• Lire aussi : Des dizaines de tortues protégées poignardées à mort au Japon Cette institution catholique de Kumamoto, sur l’île de Kyushu, a créé ce système en 2007 pour abandonner un bébé de manière anonyme et propose d’autres services comme un programme d’accouchement par radiographie, également unique au Japon. L’hôpital a critiqué ces services, mais son médecin-chef, Takeshi Hasuda, les considère comme un filet de sécurité vital. “Il y a des femmes qui ont honte” d’avoir le sentiment “d’avoir fait quelque chose d’horrible” en tombant enceinte “et qui ont très peur”, explique-t-il à l’AFP. “Un endroit comme le nôtre, qui ne refuse personne (…) compte beaucoup” pour ces jeunes mères qui souffrent, assure le médecin. Lorsqu’elles entendent l’alarme, les infirmières tentent d’atteindre en moins d’une minute la case des enfants, décorée d’un couple de cigognes et munie d’un lit bien rangé. “Si les mères sont encore là, nous leur proposons de nous raconter leur histoire”, explique Saori Taminaga, une employée de l’hôpital. Le groupe essaie d’assurer la bonne santé des mères, en leur offrant écoute et conseils et en les encourageant à laisser des informations qui permettront plus tard à l’enfant de connaître son origine. Personne vers qui se tourner Les boîtes à bébé circulent dans le monde depuis des siècles et perdurent aujourd’hui en Allemagne, en Belgique, en Corée du Sud ou aux États-Unis. Ils n’existent cependant plus en France, où on les appelait autrefois “tours d’abandon” et leur retour dans d’autres pays européens depuis le début des années 2000 a été critiqué par l’ONU, estimant qu’ils “iraient à l’encontre du droit de l’enfant d’être connu et soigné”. pour par ses parents.

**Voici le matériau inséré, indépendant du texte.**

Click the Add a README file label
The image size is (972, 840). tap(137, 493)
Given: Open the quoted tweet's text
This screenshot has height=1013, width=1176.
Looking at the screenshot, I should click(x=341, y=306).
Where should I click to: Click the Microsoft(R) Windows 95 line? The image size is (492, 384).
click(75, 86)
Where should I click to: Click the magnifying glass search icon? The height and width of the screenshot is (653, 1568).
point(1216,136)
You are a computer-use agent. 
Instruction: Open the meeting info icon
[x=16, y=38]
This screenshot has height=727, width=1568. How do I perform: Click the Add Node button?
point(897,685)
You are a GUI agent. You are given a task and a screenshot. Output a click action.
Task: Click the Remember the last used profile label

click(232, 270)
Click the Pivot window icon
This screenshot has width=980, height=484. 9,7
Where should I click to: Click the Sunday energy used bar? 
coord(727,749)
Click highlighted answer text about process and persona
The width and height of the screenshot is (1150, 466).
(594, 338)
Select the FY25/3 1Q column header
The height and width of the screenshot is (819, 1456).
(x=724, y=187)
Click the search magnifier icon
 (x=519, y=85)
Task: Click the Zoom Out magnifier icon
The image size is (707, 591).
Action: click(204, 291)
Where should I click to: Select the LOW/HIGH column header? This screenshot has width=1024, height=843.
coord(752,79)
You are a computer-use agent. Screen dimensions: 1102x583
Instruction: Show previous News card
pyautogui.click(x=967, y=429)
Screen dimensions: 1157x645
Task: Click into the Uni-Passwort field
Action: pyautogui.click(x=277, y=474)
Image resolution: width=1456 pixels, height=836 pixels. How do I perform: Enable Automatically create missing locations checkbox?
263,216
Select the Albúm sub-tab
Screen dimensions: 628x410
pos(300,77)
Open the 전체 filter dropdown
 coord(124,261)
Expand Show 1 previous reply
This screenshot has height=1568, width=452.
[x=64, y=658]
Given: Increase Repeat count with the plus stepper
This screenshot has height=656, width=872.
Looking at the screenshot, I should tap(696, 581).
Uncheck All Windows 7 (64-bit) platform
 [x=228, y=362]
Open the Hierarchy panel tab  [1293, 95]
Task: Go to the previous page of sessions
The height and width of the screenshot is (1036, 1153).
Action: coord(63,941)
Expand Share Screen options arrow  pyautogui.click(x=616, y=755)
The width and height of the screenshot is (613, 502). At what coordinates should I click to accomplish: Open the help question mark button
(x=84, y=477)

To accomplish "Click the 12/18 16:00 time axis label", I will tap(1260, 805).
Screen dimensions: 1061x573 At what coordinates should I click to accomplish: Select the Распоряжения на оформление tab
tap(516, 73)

L’hôpital Jikei, cependant, pense que sa boîte à bébé est un moyen de prévenir la maltraitance des enfants au Japon, où la police a enregistré 27 abandons d’enfants en 2020 et 57 enfants sont morts de maltraitance en 2019. Selon le Dr Hassuda, certains enfants placés sont “le fruit de la prostitution, du viol et de l’inceste” et dont les mères n’ont personne d’autre vers qui se tourner. AFP
Docteur Takeshi Hasuda.
Au total, 161 bébés et jeunes enfants ont été livrés à Jikei depuis 2007, parfois par des personnes de tout le pays. Mais le système reste mal accepté au Japon, notamment à cause du concept traditionnel de la famille, selon Chiaki Shirai, professeur à l’université de Shizuoka et spécialiste de la reproduction et de l’adoption. Le pays utilise un système de registre des familles qui répertorie les naissances, les décès et les mariages d’une famille au fil des générations. Ce pilier de l’appareil administratif façonne également les conceptions de la structure familiale. Cela a « ancré dans la société japonaise l’idée que celui qui donne naissance à un enfant doit l’élever », au point que les enfants sont presque considérés comme la « propriété » des parents, explique Mme Shirai. “Les enfants qui sont abandonnés et dont le registre montre qu’ils n’ont pas de famille sont fortement stigmatisés.” Les femmes se sont démarquées Malgré l’anonymat offert par le système, les services de protection de l’enfance essaient généralement de localiser les familles des enfants laissés à Jikei. Environ 80 % d’entre eux ont ainsi appris l’identité de leur famille et 20 % ont retrouvé leurs parents ou leurs proches. L’hôpital propose également une ligne d’assistance maternité, qui reçoit plusieurs milliers d’appels chaque année, ainsi qu’un programme d’accouchement X-partum visant à éviter les accouchements à domicile sans assistance. Bien qu’il n’ait été utilisé que très rarement jusqu’à présent (deux naissances), ce système ne fait pas non plus l’unanimité et le gouvernement, sans le déclarer illégal, n’a pas voulu le légiférer ni le légaliser. Mme Shirai souligne que les femmes qui recourent à la baby box ou à l’accouchement par rayons X sont souvent critiquées pour ne pas avoir choisi d’autres options comme l’avortement, qui est légal au Japon mais très coûteux. La société préfère souvent blâmer les femmes et “sa motivation à faire preuve d’empathie ou à les aider semble faible, voire totalement inexistante”, déplore le Dr Hassuda.